What does the new Relationships Education (RE), Relationships and Sex Education (RSE) and Health Education Statutory guidance mean for all schools?
As you may know, there is new guidance on Relationships Education (RE), Relationships and Sex Education (RSE), and Health Education. All schools must comply with the new guidance by September 2020.
The guidance does detail points that are only specific to certain kinds of schools – for example, independent schools are not required to provide Health Education under the new guidance.
However, overall there are many points that apply to every school.
Let’s have a look at them, shall we?
Schools will retain freedom to determine an age-appropriate, developmental curriculum which meets the needs of young people. They design all the content making sure it compliments, and does not duplicate, other areas of the curriculum.

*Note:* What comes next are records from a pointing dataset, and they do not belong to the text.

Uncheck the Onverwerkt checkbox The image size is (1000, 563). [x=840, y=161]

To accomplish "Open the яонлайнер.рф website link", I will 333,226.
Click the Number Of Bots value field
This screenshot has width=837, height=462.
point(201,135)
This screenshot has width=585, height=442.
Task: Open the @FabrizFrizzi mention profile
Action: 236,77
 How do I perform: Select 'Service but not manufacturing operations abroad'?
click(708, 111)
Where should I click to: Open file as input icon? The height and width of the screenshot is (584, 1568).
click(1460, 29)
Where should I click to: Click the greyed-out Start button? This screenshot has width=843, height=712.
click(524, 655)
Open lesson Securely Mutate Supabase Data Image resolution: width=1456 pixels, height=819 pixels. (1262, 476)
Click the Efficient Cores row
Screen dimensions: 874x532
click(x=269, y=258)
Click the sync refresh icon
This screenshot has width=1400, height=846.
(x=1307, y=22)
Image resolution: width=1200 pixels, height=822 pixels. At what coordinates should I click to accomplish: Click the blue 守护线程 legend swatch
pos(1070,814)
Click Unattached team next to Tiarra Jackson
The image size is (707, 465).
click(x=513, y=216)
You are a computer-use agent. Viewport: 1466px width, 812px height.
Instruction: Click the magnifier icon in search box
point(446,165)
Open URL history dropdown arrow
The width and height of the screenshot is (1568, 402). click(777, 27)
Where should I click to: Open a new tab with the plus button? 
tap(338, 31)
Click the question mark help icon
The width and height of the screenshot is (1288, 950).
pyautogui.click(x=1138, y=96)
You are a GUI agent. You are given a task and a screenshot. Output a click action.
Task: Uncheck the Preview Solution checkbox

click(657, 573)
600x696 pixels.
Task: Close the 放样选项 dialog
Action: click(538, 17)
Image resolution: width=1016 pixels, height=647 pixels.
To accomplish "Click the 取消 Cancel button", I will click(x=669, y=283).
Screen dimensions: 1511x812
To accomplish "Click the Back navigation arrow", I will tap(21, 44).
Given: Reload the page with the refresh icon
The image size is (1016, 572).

Schools need to ensure that content sits within the context of their broader ethos and a wider whole-school approach to supporting pupils to be safe, happy and prepared for life beyond school. As we mentioned in the last blog post, students’ safety should be at the heart of the work.
Schools are encouraged to consult with parents/carers, governors and the wider community when creating the policy and content. They also should listen to pupils’ views. Here at Loudmouth we LOVE listening to the views of young people. Our logo is even about giving young people a voice!
When designing content, try to ensure that you understand the differences between primary RE and secondary RSE and how the later builds upon the former. Like building a wall – you need all the bricks in place for it to work.